Work request -
Check each line of the listing for the word "dimensions" and report the ones that have it.

Extracted records -
****

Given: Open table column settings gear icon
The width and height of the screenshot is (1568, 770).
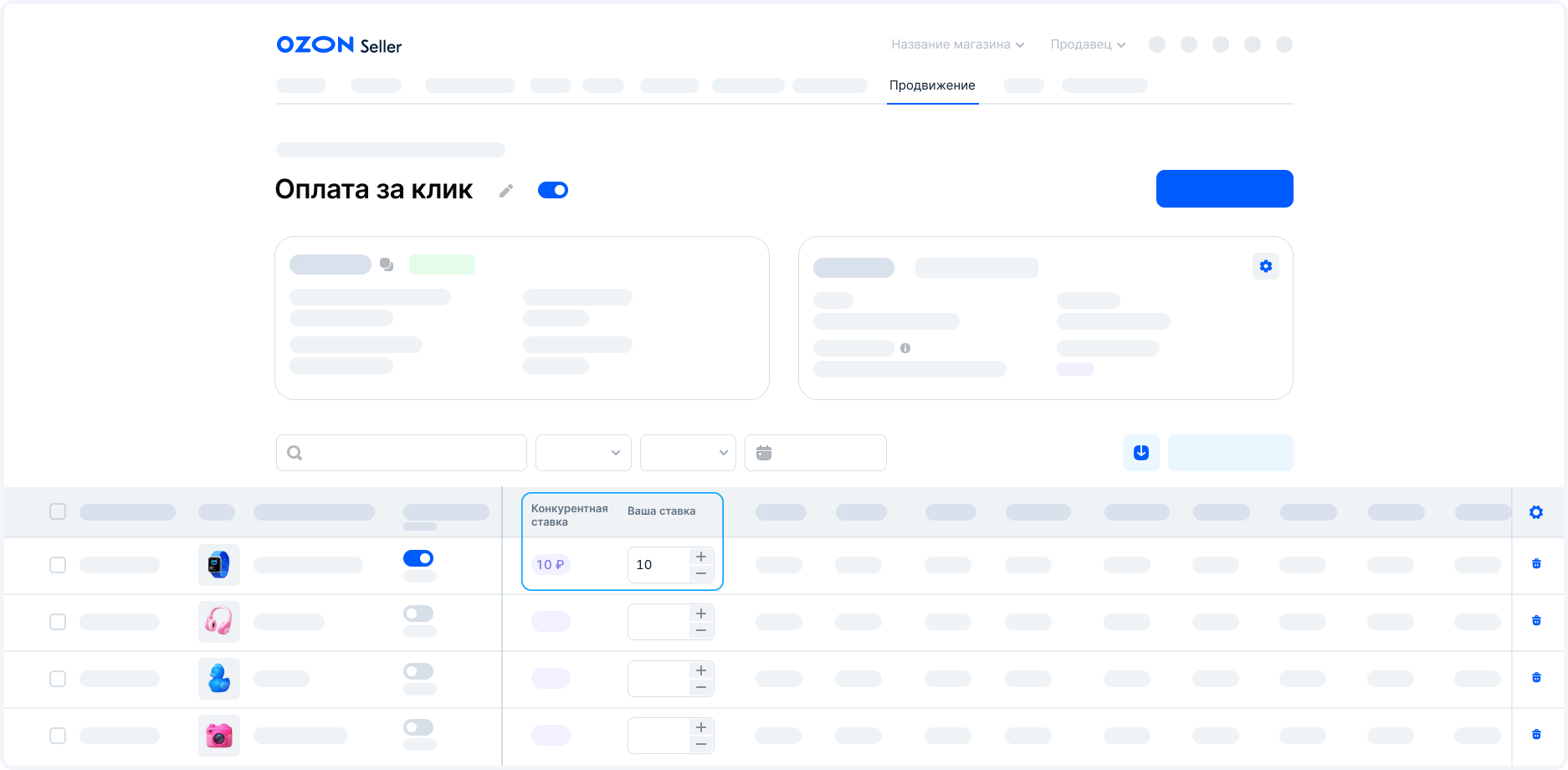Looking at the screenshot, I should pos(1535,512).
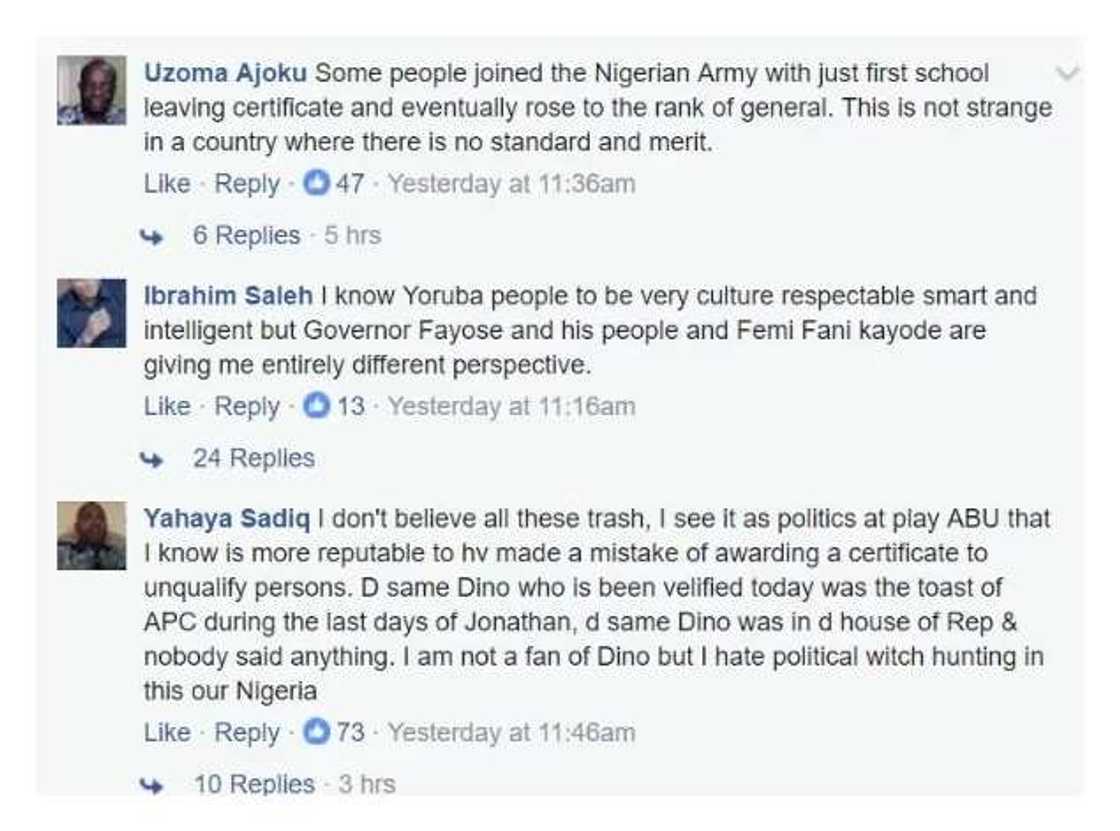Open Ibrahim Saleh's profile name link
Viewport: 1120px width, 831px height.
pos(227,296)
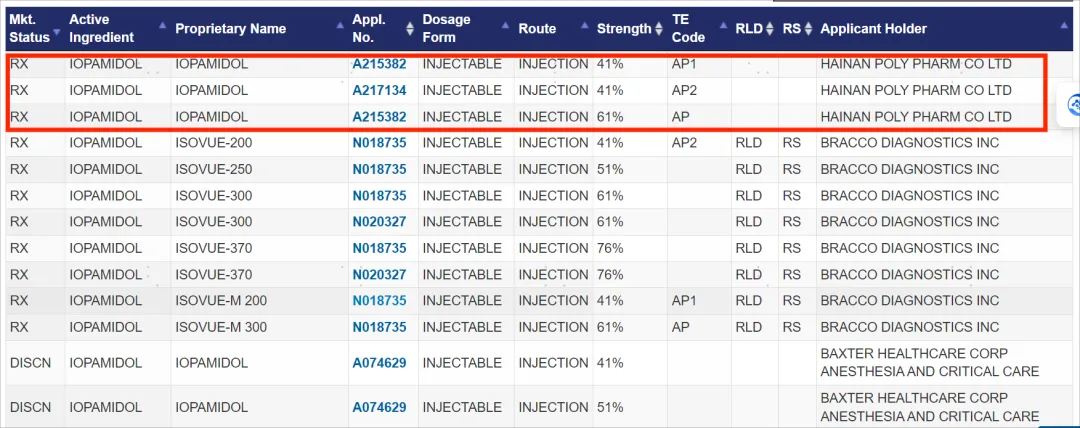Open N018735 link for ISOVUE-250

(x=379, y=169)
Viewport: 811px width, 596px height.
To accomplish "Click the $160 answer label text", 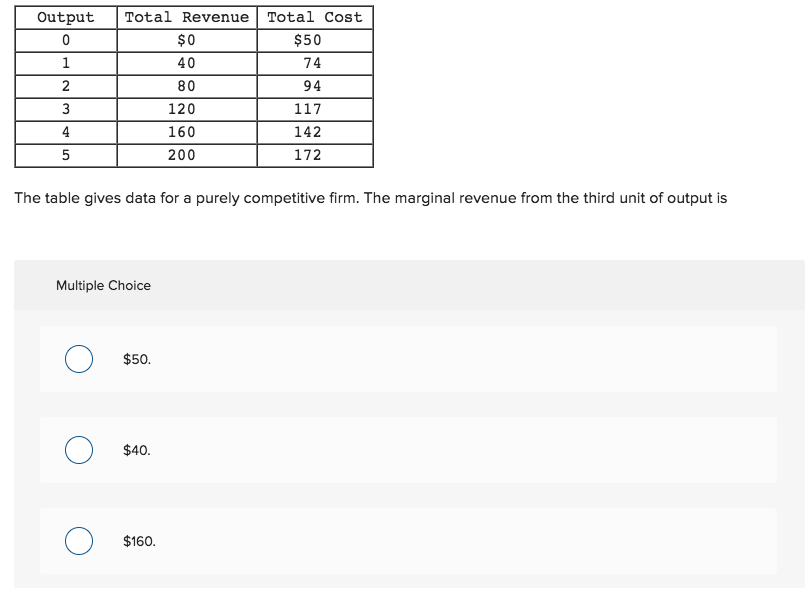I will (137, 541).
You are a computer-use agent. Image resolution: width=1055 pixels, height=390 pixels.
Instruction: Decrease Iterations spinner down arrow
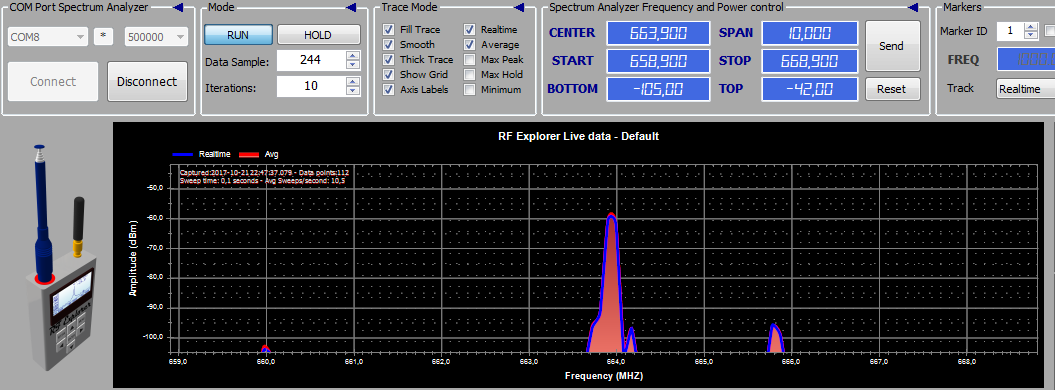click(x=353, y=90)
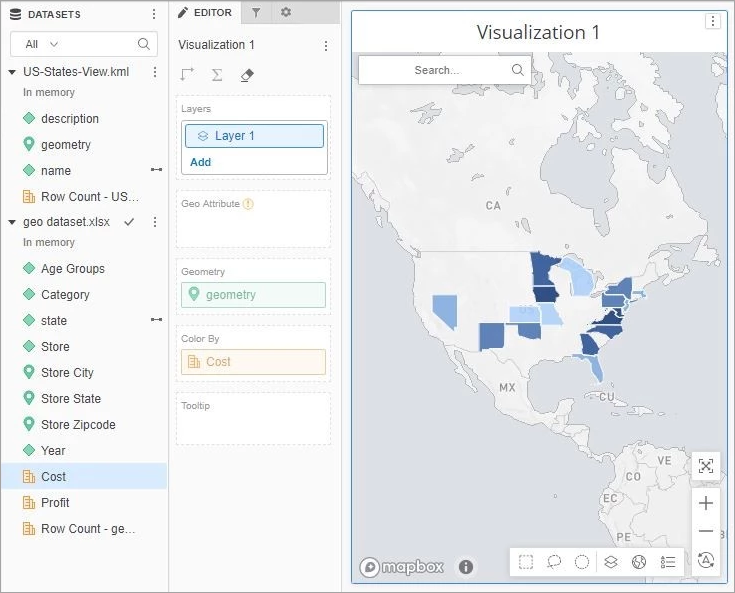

****

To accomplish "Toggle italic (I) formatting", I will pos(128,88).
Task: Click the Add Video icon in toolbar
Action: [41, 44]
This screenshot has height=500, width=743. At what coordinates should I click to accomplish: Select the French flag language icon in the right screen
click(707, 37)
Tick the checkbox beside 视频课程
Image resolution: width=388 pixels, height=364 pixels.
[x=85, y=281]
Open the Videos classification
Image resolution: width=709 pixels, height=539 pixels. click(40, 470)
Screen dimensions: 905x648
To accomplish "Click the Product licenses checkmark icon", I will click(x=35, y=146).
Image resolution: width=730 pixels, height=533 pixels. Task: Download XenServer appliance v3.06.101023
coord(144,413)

****

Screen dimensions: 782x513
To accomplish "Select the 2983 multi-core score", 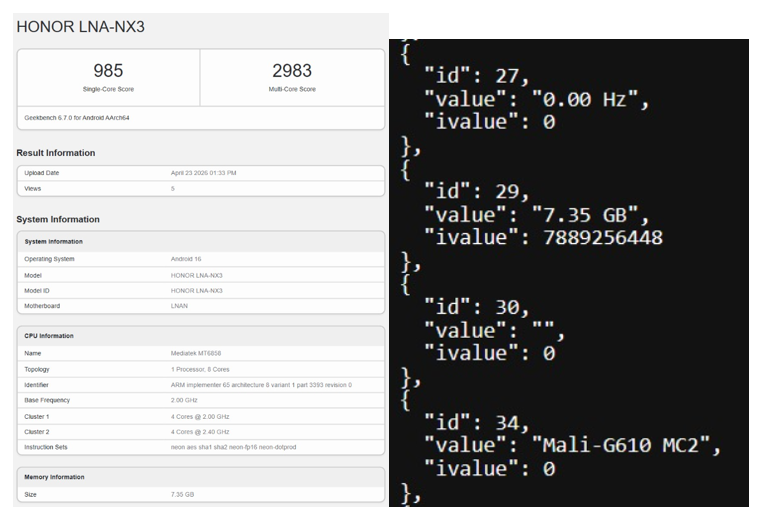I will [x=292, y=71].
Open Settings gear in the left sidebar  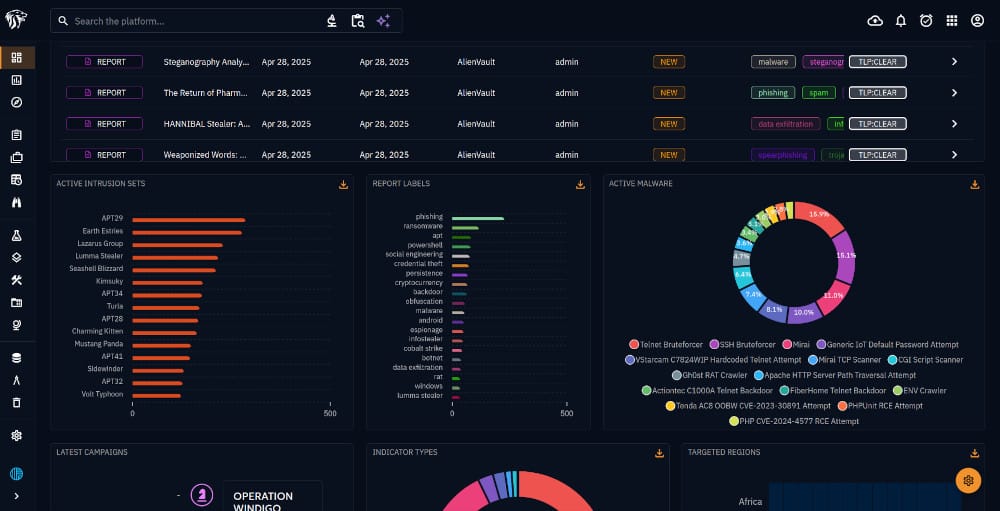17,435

****

Solution to this problem -
Screen dimensions: 905x648
Screen dimensions: 782x513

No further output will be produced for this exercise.